Unfortunately, they couldn't. Remember the Apple Lisa? It was a disaster! Too expensive. So was this computer. No one would buy it back then. That's why the government and similar organizations were the only ones that could get this. We're not talking about several thousand dollars. We're talking about, several hundreds of thousands of dollars! (Don't forget about inflation.) _Taking inflation into account, it would cost about $111000 US, today._
The only way one could possibly make this stuff affordable back then would have been to do full vertical integration like SpaceX. They’d have needed to have possibly a silicon fab, but surely chip design, hardware design, mechanical, software, everything really under one roof and tightly integrated and rapidly taking advantage of ongoing development to cross-pollinate across what would otherwise be engineering “departments”. And it would only be cheap if the investors were willing to amortize the R&D costs over a long time. It’d take a massive investment to develop, and would need people in charge who could imagine the final product well and maintain the course. The only way you could do this stuff and be competitive would have been to have a fully integrated engineering system, where you dogfood everything and use your own prototypes to speed up development. They’d need in-house CAD and EDA tools, software development tools, etc. They’d have literally needed someone to imagine and implement the equivalent of git (the software versioning system), for crying out loud. You can’t do fast development in big teams without proper version control. I have read about some solutions companies had in-house at that time, and it was extremely crude. Better than nothing, but today’s software development environment is generations ahead of what they had. You could buy such tools as mutually incompatible systems from various vendors, but it was a mess. Nothing was standard. You could get a PCB layout system (this meant hardware + software!) from vendor A and then a 2D CAD from vendor B and they were nothing alike. Completely different key bindings, command flows, menus, file structures, etc. Often completely different microarchitectures of the underlying processor units, etc. Today, if you’re quick and have experience, you can make a rudimentary C compiler in about a month, and can use that to bootstrap other tools. But you are starting with an already working dev environment full of tools that make that easy. Using these tools to re-develop it all from scratch is reasonable. But now go back in time and see how it was done on some minicomputers (think PDP) one would use to develop on back then. It was comparatively arduous. Everything took much longer. All the while you’re trying to develop something that has to be cheap and ubiquitous.

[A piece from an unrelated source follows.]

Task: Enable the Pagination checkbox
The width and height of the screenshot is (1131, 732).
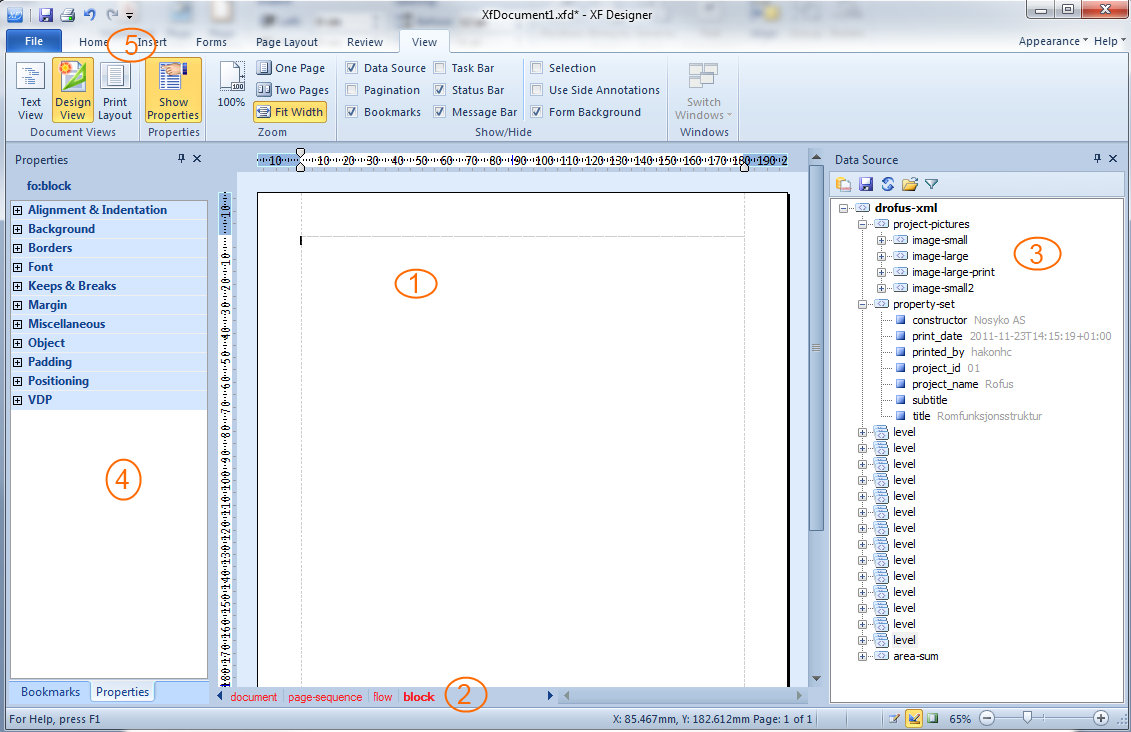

The computer history museum has archived bits from a couple hundred Alto disk packs. Al Kossow and I built a thing to transfer data from an Alto over a parallel port to a PC, since no 3 Mb ethernet cards were handy.

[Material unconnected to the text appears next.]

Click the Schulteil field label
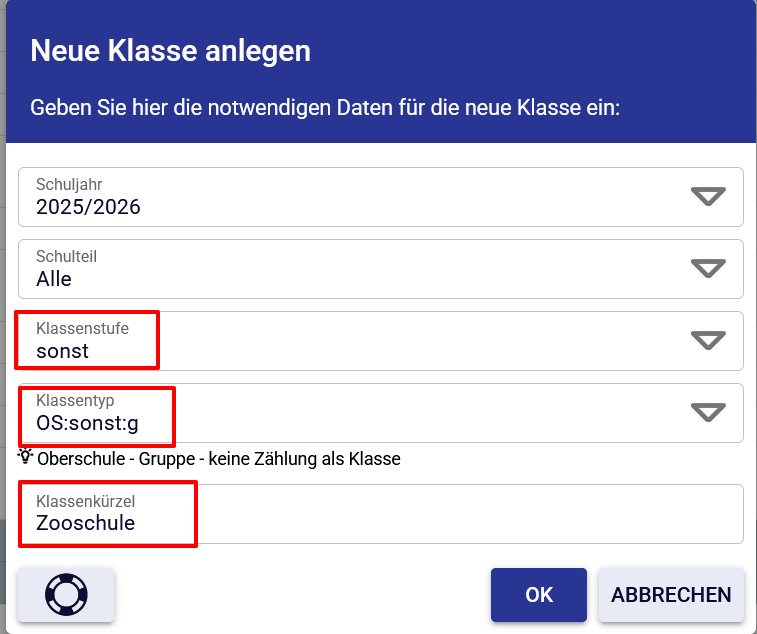pos(66,257)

We need to dig these out. Carl's disk tool is actually developed in collaboration with Al with the Museum archive in mind (the orange Diablo we use for developing to tool is from Al), so we can archive more packs.
Actually we were behind by more like 30 years. Today we've pretty much, caught up to what was created on the Xerox Star. Ethernet speeds surpassed the slowest Xerox 1976 (3 Mbit/s) speeds in 2003, and we finally surpassed 10 Mbit/s (1980) in 2006.
Also, you have to take into account, that it would've been impossible to push this technology to the masses, back then. It was just, too damn expensive. People wouldn't have been able to buy this. That's why, only the government and similar organizations could get their hands on the Alto.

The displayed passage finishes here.